Task prompt:
Here is a listing. Set it down again exactly.

Task input:
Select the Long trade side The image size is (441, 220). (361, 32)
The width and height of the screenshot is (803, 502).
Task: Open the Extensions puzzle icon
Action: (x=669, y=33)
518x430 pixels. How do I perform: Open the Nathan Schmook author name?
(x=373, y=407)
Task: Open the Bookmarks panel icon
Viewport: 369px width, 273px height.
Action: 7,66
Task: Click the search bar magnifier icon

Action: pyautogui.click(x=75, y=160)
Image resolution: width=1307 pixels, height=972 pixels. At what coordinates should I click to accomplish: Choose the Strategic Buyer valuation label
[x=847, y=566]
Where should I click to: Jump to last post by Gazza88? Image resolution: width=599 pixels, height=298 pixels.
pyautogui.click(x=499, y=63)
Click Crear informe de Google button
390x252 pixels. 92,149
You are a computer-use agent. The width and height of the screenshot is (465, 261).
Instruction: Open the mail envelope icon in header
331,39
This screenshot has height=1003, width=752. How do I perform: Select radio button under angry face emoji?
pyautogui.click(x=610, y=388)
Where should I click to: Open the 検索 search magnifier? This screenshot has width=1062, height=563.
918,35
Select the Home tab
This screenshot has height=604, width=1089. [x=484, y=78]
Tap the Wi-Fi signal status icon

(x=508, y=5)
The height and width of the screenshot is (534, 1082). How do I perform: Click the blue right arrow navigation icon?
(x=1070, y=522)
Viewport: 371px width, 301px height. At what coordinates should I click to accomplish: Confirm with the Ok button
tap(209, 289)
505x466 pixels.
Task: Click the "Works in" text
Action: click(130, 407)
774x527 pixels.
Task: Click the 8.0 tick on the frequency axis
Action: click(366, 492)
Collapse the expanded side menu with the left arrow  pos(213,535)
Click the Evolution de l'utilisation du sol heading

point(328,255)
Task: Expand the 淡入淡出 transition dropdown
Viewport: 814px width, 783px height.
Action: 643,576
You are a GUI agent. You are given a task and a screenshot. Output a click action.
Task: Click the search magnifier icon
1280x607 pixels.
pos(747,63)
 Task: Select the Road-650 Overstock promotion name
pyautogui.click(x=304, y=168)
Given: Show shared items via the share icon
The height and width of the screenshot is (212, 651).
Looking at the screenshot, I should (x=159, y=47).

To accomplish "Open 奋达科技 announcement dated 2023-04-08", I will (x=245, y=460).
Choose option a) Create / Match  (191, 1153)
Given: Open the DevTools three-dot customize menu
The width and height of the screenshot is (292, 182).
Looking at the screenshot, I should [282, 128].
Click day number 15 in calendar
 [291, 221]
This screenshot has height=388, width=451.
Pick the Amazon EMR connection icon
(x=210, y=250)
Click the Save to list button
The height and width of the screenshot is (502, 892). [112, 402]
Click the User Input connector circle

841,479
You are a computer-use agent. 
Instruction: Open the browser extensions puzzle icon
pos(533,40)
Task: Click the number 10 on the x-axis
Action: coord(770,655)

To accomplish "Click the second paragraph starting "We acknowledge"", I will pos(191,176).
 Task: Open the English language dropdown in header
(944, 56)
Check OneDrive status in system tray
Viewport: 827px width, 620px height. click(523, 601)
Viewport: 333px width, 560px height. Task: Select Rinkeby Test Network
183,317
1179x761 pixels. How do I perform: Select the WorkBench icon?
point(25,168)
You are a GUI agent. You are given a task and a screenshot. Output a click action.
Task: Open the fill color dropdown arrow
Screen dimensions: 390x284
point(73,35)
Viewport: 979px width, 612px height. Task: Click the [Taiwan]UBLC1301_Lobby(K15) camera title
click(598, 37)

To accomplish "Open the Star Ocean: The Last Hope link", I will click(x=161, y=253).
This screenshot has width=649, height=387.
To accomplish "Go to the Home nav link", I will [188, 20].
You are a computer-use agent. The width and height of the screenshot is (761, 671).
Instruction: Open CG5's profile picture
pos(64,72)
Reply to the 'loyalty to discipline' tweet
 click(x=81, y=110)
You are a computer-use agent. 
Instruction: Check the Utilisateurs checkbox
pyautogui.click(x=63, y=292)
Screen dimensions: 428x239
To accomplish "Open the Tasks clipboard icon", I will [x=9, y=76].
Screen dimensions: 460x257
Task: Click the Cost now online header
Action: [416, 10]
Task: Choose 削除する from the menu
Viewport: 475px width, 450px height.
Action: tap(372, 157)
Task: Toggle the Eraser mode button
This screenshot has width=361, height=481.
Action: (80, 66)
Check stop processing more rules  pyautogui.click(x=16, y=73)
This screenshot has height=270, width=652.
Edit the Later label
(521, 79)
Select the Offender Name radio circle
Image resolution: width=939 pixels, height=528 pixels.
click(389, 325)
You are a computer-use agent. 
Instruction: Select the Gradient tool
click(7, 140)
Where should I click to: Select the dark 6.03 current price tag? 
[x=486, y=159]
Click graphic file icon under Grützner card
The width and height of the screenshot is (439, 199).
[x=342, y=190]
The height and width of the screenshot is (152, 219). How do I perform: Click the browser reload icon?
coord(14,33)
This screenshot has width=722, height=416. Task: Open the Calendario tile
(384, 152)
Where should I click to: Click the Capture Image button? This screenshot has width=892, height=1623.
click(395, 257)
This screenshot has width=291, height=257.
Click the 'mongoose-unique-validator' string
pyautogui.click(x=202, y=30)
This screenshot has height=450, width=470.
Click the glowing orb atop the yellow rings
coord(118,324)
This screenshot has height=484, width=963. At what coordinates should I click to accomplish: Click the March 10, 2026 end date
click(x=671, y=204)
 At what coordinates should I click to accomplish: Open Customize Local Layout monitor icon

Reply to the exercise:
Select the Long trade side The image size is (441, 220). (361, 32)
The width and height of the screenshot is (803, 502).
Task: Open the Extensions puzzle icon
Action: (x=669, y=33)
518x430 pixels. How do I perform: Open the Nathan Schmook author name?
(x=373, y=407)
Task: Open the Bookmarks panel icon
Viewport: 369px width, 273px height.
Action: 7,66
Task: Click the search bar magnifier icon

Action: pyautogui.click(x=75, y=160)
Image resolution: width=1307 pixels, height=972 pixels. At what coordinates should I click to accomplish: Choose the Strategic Buyer valuation label
[x=847, y=566]
Where should I click to: Jump to last post by Gazza88? Image resolution: width=599 pixels, height=298 pixels.
pyautogui.click(x=499, y=63)
Click Crear informe de Google button
390x252 pixels. 92,149
You are a computer-use agent. The width and height of the screenshot is (465, 261).
Instruction: Open the mail envelope icon in header
331,39
This screenshot has height=1003, width=752. How do I perform: Select radio button under angry face emoji?
pyautogui.click(x=610, y=388)
Where should I click to: Open the 検索 search magnifier? This screenshot has width=1062, height=563.
918,35
Select the Home tab
This screenshot has height=604, width=1089. [x=484, y=78]
Tap the Wi-Fi signal status icon

(x=508, y=5)
The height and width of the screenshot is (534, 1082). How do I perform: Click the blue right arrow navigation icon?
(x=1070, y=522)
Viewport: 371px width, 301px height. At what coordinates should I click to accomplish: Confirm with the Ok button
tap(209, 289)
505x466 pixels.
Task: Click the "Works in" text
Action: click(130, 407)
774x527 pixels.
Task: Click the 8.0 tick on the frequency axis
Action: click(366, 492)
Collapse the expanded side menu with the left arrow  pos(213,535)
Click the Evolution de l'utilisation du sol heading

point(328,255)
Task: Expand the 淡入淡出 transition dropdown
Viewport: 814px width, 783px height.
Action: 643,576
You are a GUI agent. You are given a task and a screenshot. Output a click action.
Task: Click the search magnifier icon
1280x607 pixels.
pos(747,63)
 Task: Select the Road-650 Overstock promotion name
pyautogui.click(x=304, y=168)
Given: Show shared items via the share icon
The height and width of the screenshot is (212, 651).
Looking at the screenshot, I should (x=159, y=47).

To accomplish "Open 奋达科技 announcement dated 2023-04-08", I will (x=245, y=460).
Choose option a) Create / Match  (191, 1153)
Given: Open the DevTools three-dot customize menu
The width and height of the screenshot is (292, 182).
Looking at the screenshot, I should [282, 128].
Click day number 15 in calendar
 [291, 221]
This screenshot has height=388, width=451.
Pick the Amazon EMR connection icon
(x=210, y=250)
Click the Save to list button
The height and width of the screenshot is (502, 892). [112, 402]
Click the User Input connector circle

841,479
You are a computer-use agent. 
Instruction: Open the browser extensions puzzle icon
pos(533,40)
Task: Click the number 10 on the x-axis
Action: coord(770,655)

To accomplish "Click the second paragraph starting "We acknowledge"", I will pos(191,176).
 Task: Open the English language dropdown in header
(944, 56)
Check OneDrive status in system tray
Viewport: 827px width, 620px height. click(523, 601)
Viewport: 333px width, 560px height. Task: Select Rinkeby Test Network
183,317
1179x761 pixels. How do I perform: Select the WorkBench icon?
point(25,168)
You are a GUI agent. You are given a task and a screenshot. Output a click action.
Task: Open the fill color dropdown arrow
Screen dimensions: 390x284
point(73,35)
Viewport: 979px width, 612px height. Task: Click the [Taiwan]UBLC1301_Lobby(K15) camera title
click(598, 37)

To accomplish "Open the Star Ocean: The Last Hope link", I will click(x=161, y=253).
This screenshot has width=649, height=387.
To accomplish "Go to the Home nav link", I will [188, 20].
You are a computer-use agent. The width and height of the screenshot is (761, 671).
Instruction: Open CG5's profile picture
pos(64,72)
Reply to the 'loyalty to discipline' tweet
 click(x=81, y=110)
You are a computer-use agent. 
Instruction: Check the Utilisateurs checkbox
pyautogui.click(x=63, y=292)
Screen dimensions: 428x239
To accomplish "Open the Tasks clipboard icon", I will [x=9, y=76].
Screen dimensions: 460x257
Task: Click the Cost now online header
Action: [416, 10]
Task: Choose 削除する from the menu
Viewport: 475px width, 450px height.
Action: tap(372, 157)
Task: Toggle the Eraser mode button
This screenshot has width=361, height=481.
Action: (80, 66)
Check stop processing more rules  pyautogui.click(x=16, y=73)
This screenshot has height=270, width=652.
Edit the Later label
(521, 79)
Select the Offender Name radio circle
Image resolution: width=939 pixels, height=528 pixels.
click(389, 325)
You are a computer-use agent. 
Instruction: Select the Gradient tool
click(7, 140)
Where should I click to: Select the dark 6.03 current price tag? 
[x=486, y=159]
Click graphic file icon under Grützner card
The width and height of the screenshot is (439, 199).
[x=342, y=190]
The height and width of the screenshot is (152, 219). How do I perform: Click the browser reload icon?
coord(14,33)
This screenshot has width=722, height=416. Task: Open the Calendario tile
(384, 152)
Where should I click to: Click the Capture Image button? This screenshot has width=892, height=1623.
click(395, 257)
This screenshot has width=291, height=257.
Click the 'mongoose-unique-validator' string
pyautogui.click(x=202, y=30)
This screenshot has height=450, width=470.
Click the glowing orb atop the yellow rings
coord(118,324)
This screenshot has height=484, width=963. At what coordinates should I click to accomplish: Click the March 10, 2026 end date
click(x=671, y=204)
 At what coordinates should I click to accomplish: Open Customize Local Layout monitor icon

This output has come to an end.